W3C home > Mailing lists > Public > public-media-capture@w3.org > July 2014

[depth] depth value encoding proposal

From: Hu, Ningxin <ningxin.hu@intel.com>
Date: Fri, 4 Jul 2014 00:16:06 +0000
To: "public-media-capture@w3.org" <public-media-capture@w3.org>
CC: "Kostiainen, Anssi" <anssi.kostiainen@intel.com>, Rob Manson <roBman@buildAR.com>
Message-ID: <1298B14A1D0704468AE73FC92557A16225689C07@SHSMSX104.ccr.corp.intel.com>
Hi,

As working on Media Capture Depth Stream Extension [1], we need to specify the depth value representation of Depth Stream (tracked as issue11 [2]). The precision and range of depth value are important to 3D object scan use case (UC2 in corresponding wiki [3]). To achieve good 3D object scan quality, for example itSeez3D demo [4], it requires at least 16-bits depth representation with 1 millimeter precision.

Native depth camera SDKs usually provides 16bit integer (short) with millimeter unit depth value, such as MS Kinect SDK and Intel Perceptual Computing SDK etc.,
On web platform, Depth Stream should also expose the 16-bits depth value via Canvas. However, the problem is today's either Canvas or WebGL doesn't support 16-bits image format.
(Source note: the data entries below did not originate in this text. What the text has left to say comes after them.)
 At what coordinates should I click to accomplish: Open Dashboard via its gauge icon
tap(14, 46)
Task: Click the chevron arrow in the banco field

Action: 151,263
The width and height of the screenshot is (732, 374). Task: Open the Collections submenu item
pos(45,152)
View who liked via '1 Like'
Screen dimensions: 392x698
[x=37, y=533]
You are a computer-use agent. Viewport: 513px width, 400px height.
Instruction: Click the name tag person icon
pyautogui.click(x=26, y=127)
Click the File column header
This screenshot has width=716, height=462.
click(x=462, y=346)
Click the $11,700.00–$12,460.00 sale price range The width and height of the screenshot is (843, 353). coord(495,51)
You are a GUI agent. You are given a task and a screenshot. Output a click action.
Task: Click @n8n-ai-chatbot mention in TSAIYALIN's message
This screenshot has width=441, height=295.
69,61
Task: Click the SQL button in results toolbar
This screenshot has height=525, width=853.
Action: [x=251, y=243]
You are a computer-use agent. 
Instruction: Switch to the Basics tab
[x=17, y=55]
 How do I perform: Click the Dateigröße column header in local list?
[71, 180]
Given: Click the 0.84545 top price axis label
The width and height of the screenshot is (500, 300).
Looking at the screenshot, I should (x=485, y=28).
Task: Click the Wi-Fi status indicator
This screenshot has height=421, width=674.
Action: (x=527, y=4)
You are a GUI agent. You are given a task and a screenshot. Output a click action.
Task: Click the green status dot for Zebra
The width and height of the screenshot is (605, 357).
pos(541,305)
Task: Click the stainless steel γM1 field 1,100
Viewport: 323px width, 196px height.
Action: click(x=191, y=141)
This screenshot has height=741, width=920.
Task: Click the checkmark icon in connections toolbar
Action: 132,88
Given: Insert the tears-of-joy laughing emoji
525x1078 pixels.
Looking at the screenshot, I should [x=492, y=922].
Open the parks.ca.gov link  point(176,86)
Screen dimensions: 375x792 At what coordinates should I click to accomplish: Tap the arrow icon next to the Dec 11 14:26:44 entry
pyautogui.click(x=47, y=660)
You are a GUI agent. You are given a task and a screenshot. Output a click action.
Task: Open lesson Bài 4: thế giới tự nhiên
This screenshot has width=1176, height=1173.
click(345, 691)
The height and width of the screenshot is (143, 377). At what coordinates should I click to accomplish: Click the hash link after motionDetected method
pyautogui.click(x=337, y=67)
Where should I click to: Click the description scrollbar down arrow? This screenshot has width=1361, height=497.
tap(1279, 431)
One possible solution is to tone-map 16-bits to 8-bits. Chrome's implementation for Tango's depth camera employs this method [5]. it throws lower 4 bits and right shift upper 8 bits. If the raw depth unit is millimeter, it can represent 0-4096mm range and 16mm precision depth value. Tone-mapped 8-bits depth encoding is simple, e.g. the WebGL shader decoder sample is very straightforward [6]. However, our prototype shows it generates 'bricky' point cloud as [7].

Alternatively, another solution is to encode 16-bits into 3x8-bits components (RGB). This paper [8] elaborates this encoding scheme in very details. It can represent 16-bits depth value (0-65535mm range and 1mm precision ) as well as work with existing Canvas/WebGL image format. It also has good quality via video codec which is important for WebRTC usage. Although this encoding is more complex (sample WebGL shader decoder at [9]), we didn't find performance issues when prototyping. 16-bits depth value generates "smooth" point cloud, just as prototype shows [10]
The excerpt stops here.